WORK INSTRUCTION => Output the full listing below exactly; the images stay out.

TASK DATA =>
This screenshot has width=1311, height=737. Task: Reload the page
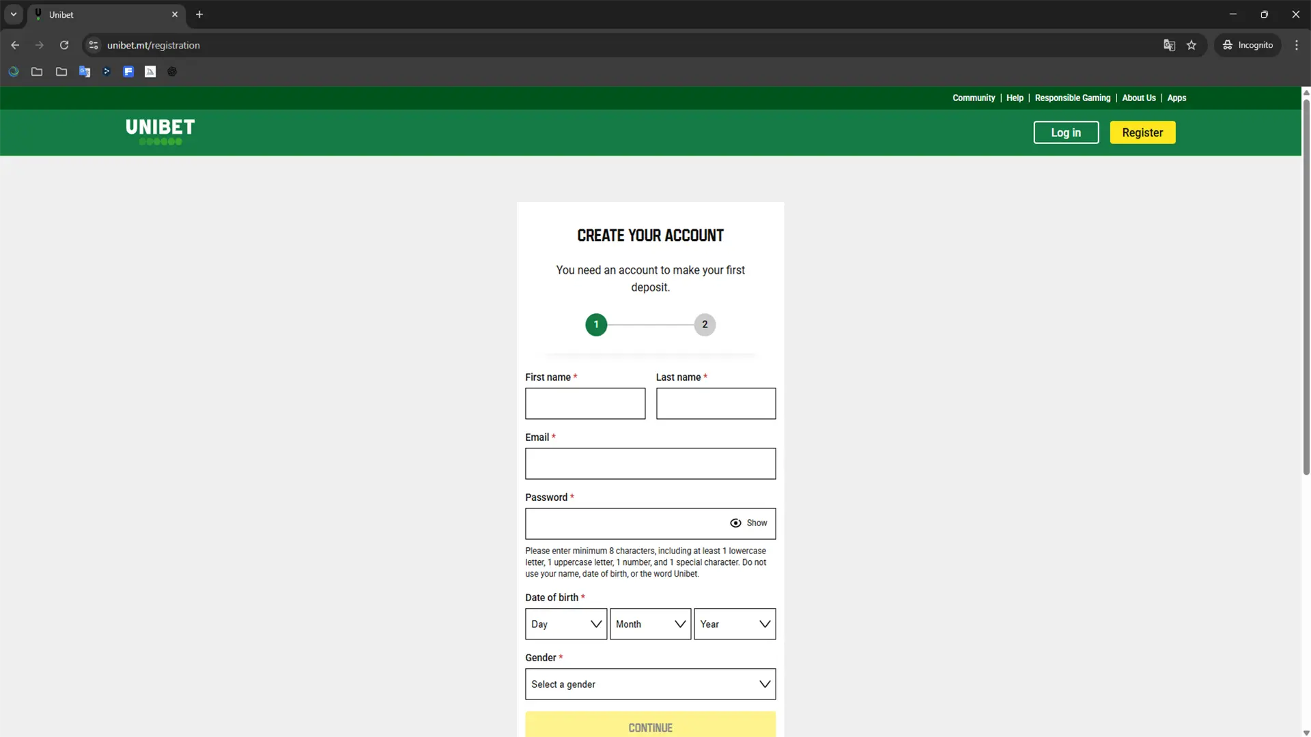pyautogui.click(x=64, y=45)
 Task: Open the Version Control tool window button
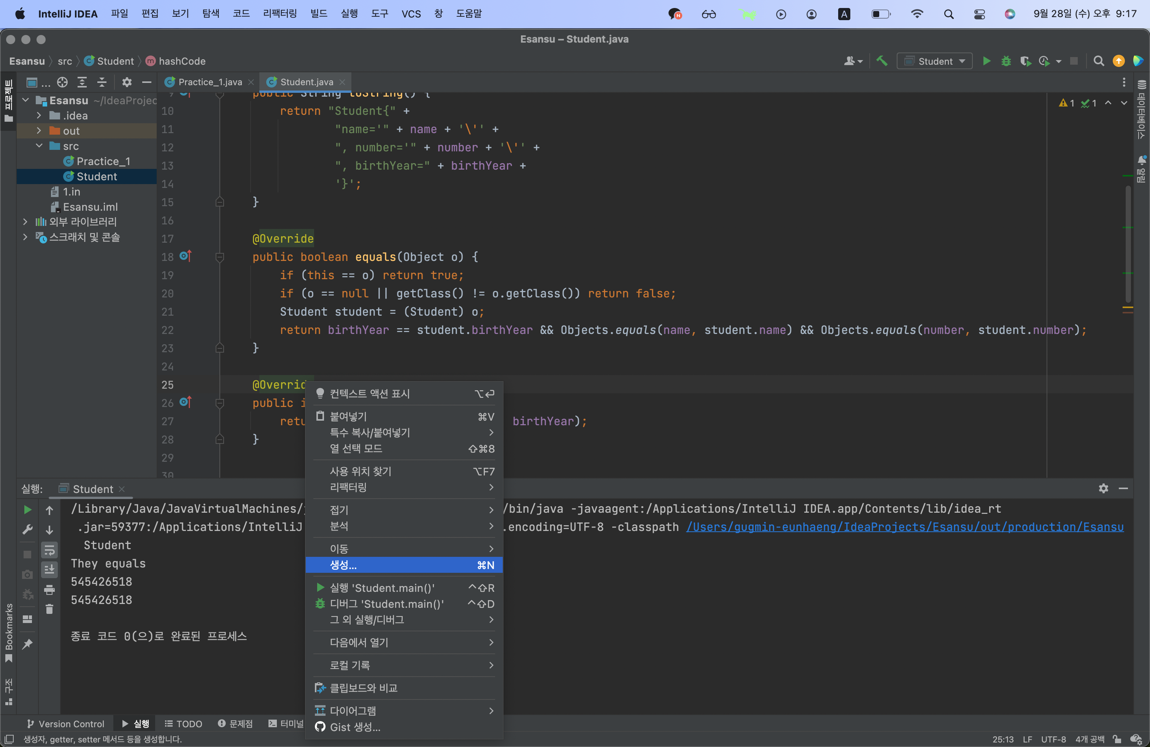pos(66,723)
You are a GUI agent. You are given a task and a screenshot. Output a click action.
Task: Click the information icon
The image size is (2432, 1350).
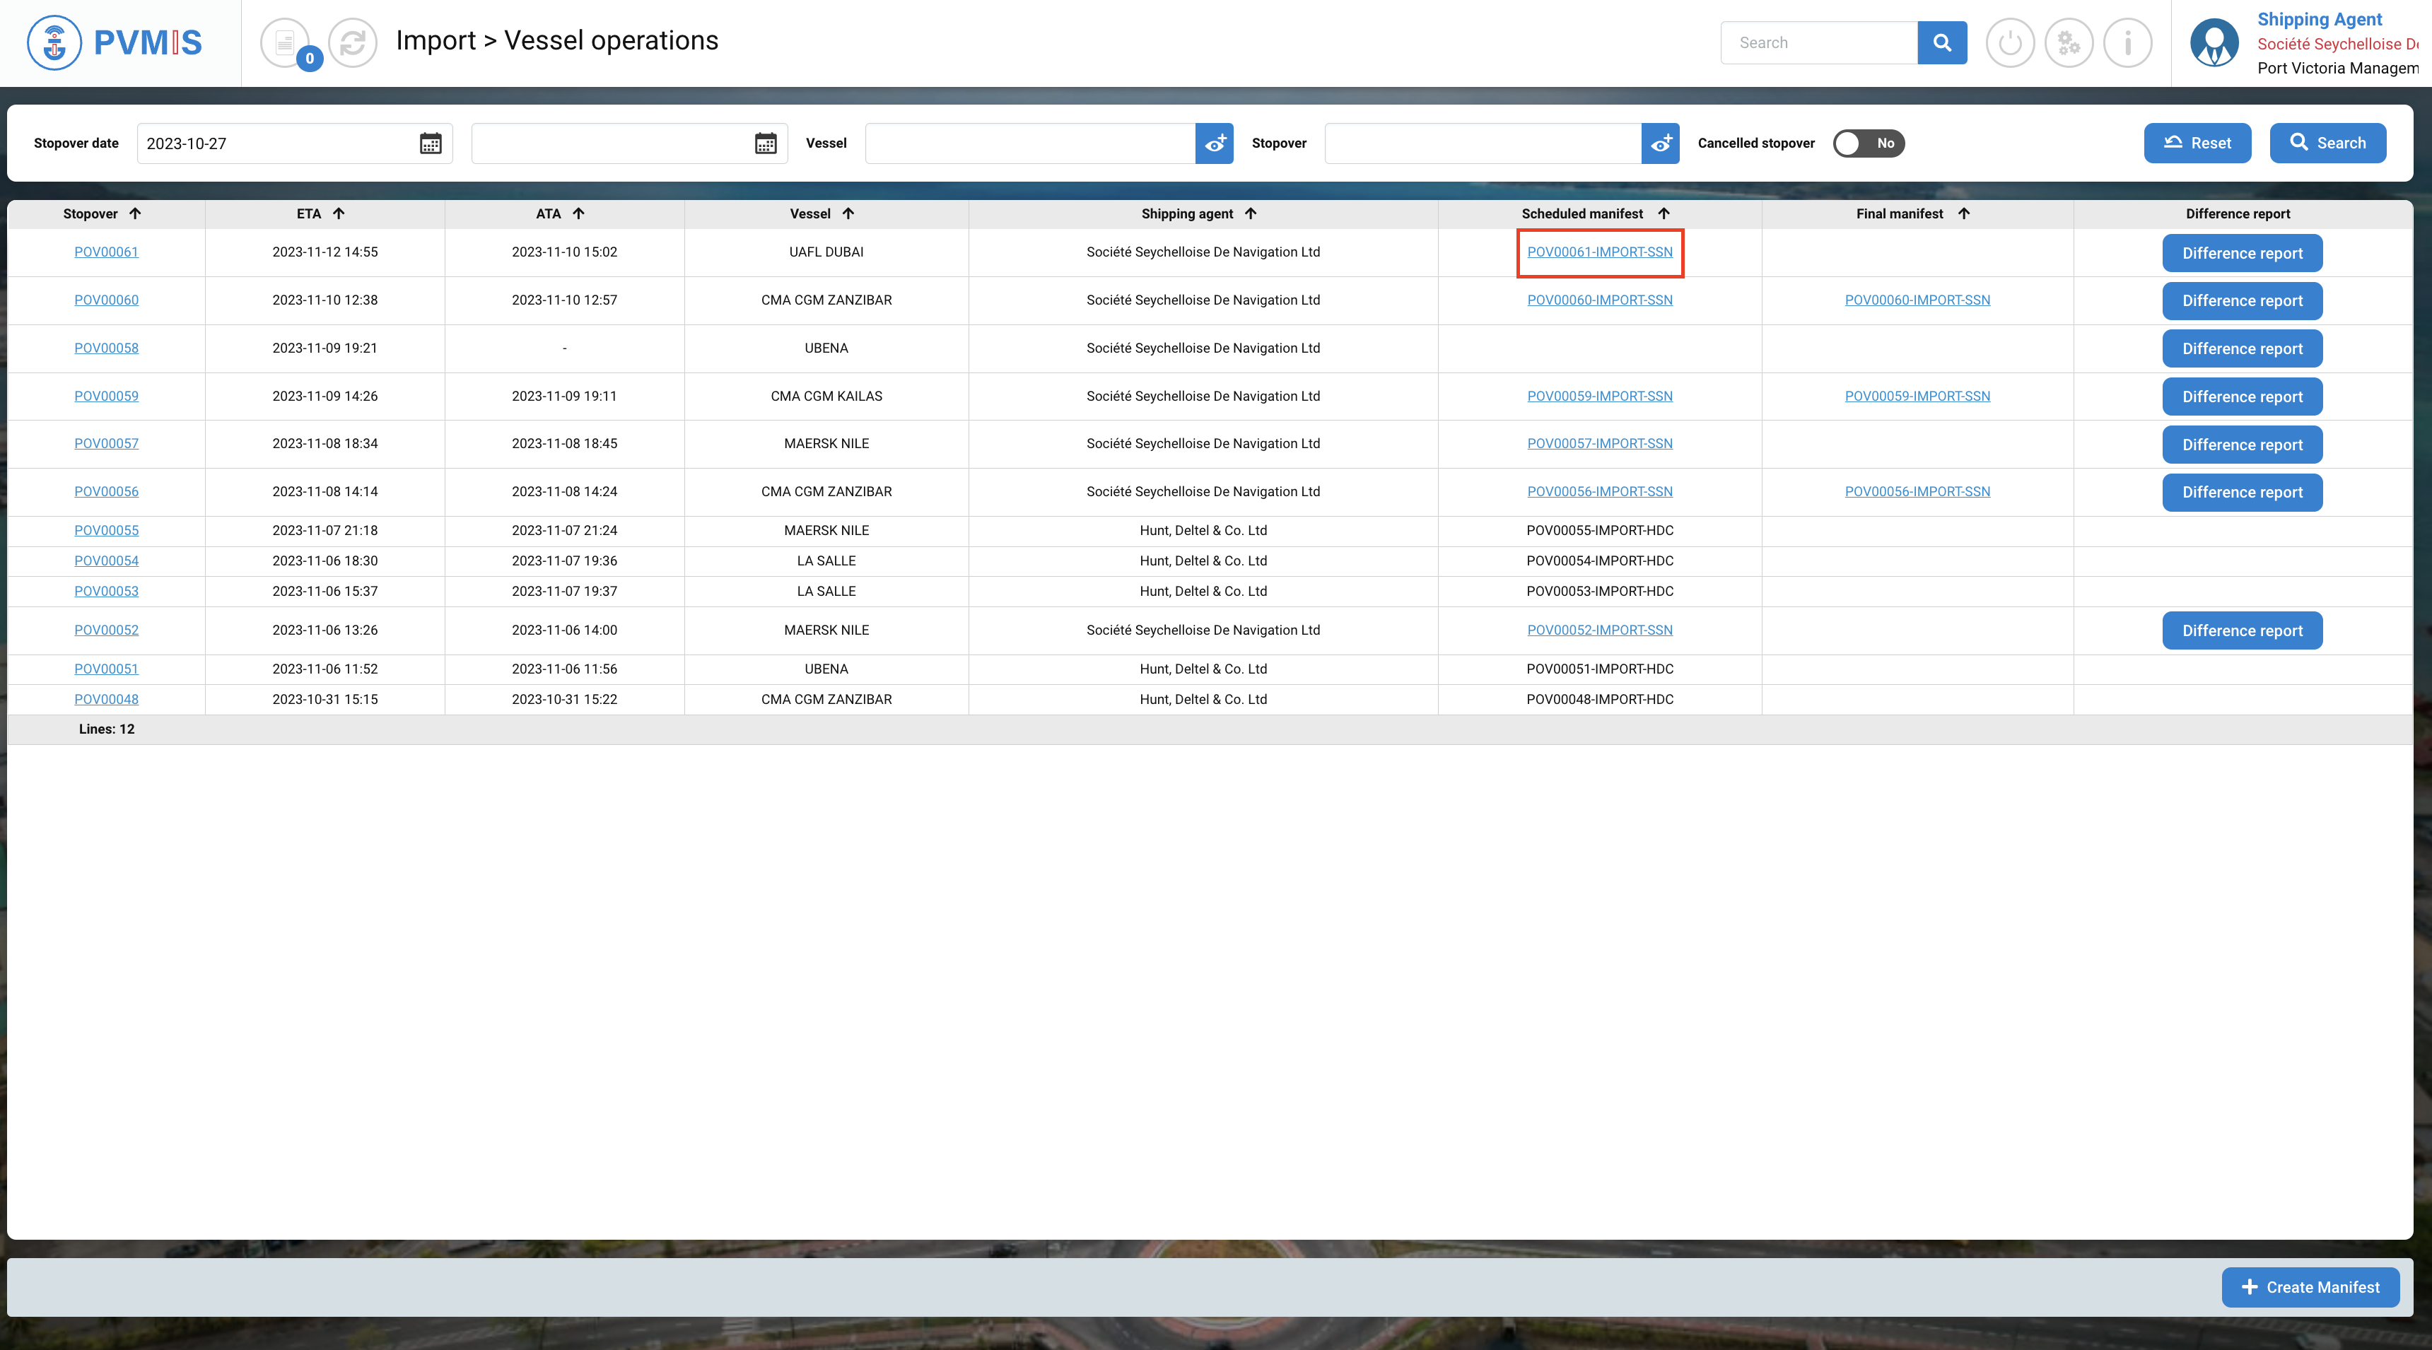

REPLY =>
This screenshot has width=1311, height=737. Task: Reload the page
pyautogui.click(x=64, y=45)
 Task: Open the Version Control tool window button
pos(66,723)
You are a GUI agent. You are given a task and a screenshot. Output a click action.
Task: Click the information icon
The image size is (2432, 1350).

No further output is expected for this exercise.